_WORK INSTRUCTIONS_. In the entries below, find the line with "You are a computer-use" and the line with "Instruction: Click the"; give again those lines and every line between them, exactly.

_THE INPUT_.
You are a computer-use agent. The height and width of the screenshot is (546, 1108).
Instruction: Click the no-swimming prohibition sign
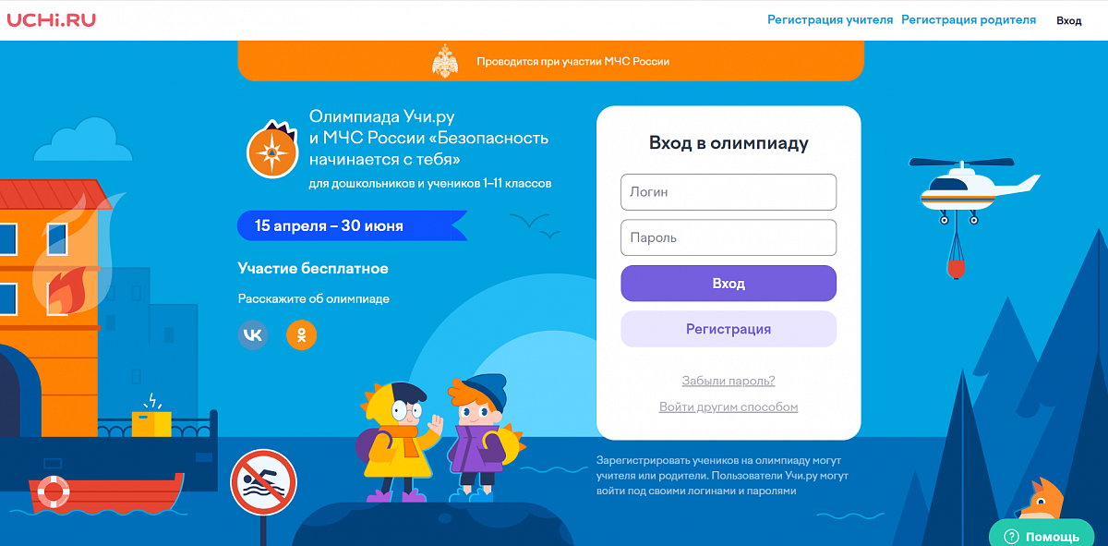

---

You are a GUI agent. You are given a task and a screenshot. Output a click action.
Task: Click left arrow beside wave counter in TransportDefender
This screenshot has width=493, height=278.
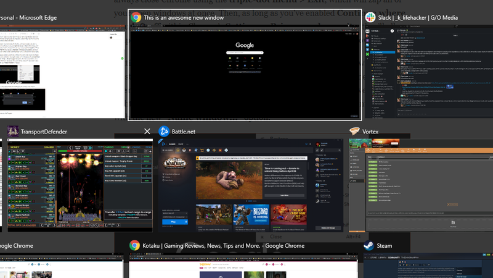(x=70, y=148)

_OUTPUT BELOW_.
You are a computer-use agent. The height and width of the screenshot is (546, 1108).
Instruction: Click the no-swimming prohibition sign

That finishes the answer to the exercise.